_WHAT YOU WILL DO_
Where the records below begin, start copying, and stop after the line that contains "The image size is (419, 299)."; reproduce every line exactly but omit pictures.

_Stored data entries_
--- START ---

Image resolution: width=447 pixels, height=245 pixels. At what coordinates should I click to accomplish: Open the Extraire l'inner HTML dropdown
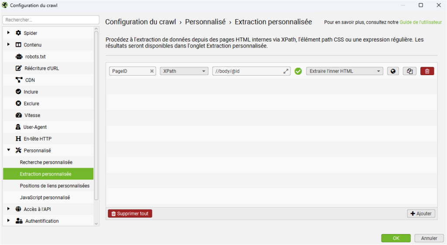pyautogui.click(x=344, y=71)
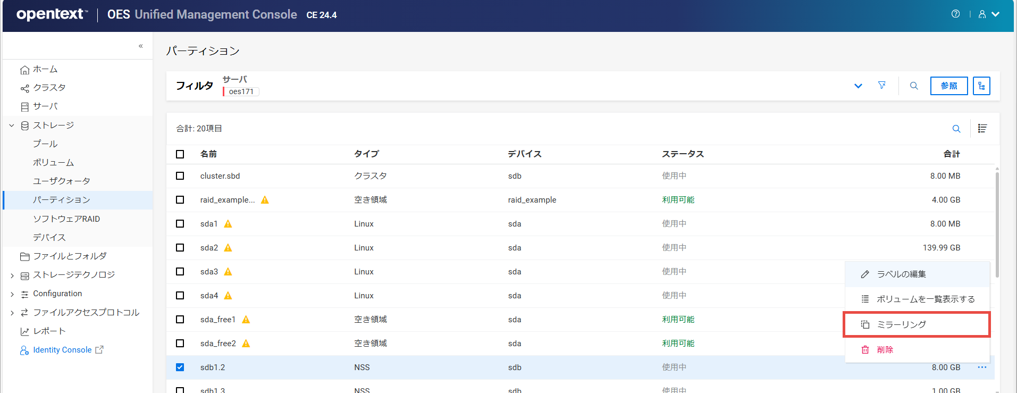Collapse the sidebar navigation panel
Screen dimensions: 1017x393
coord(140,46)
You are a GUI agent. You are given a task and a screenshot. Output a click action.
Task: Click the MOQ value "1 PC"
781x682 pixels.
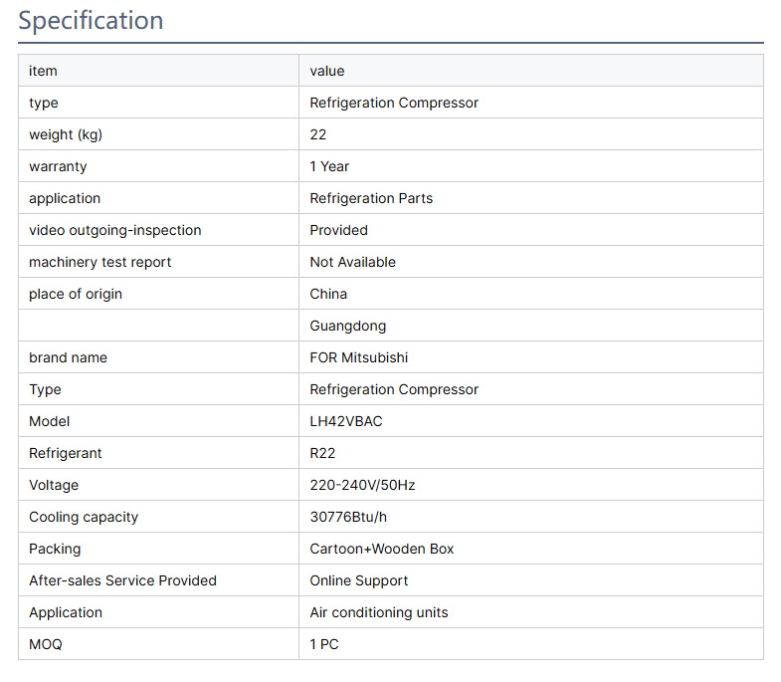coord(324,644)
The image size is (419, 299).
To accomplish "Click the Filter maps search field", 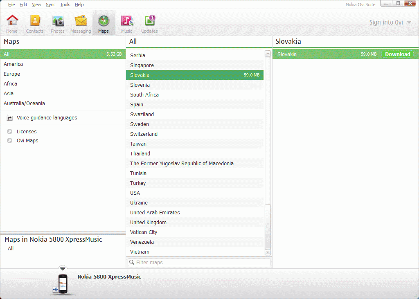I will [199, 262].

--- END ---

_WRITTEN ANSWER_
Image resolution: width=447 pixels, height=245 pixels. At what coordinates should I click to accomplish: Open the Extraire l'inner HTML dropdown
pyautogui.click(x=344, y=71)
Collapse the sidebar navigation panel
Screen dimensions: 1017x393
coord(140,46)
You are a GUI agent. You are given a task and a screenshot. Output a click action.
Task: Click the MOQ value "1 PC"
781x682 pixels.
coord(324,644)
The image size is (419, 299).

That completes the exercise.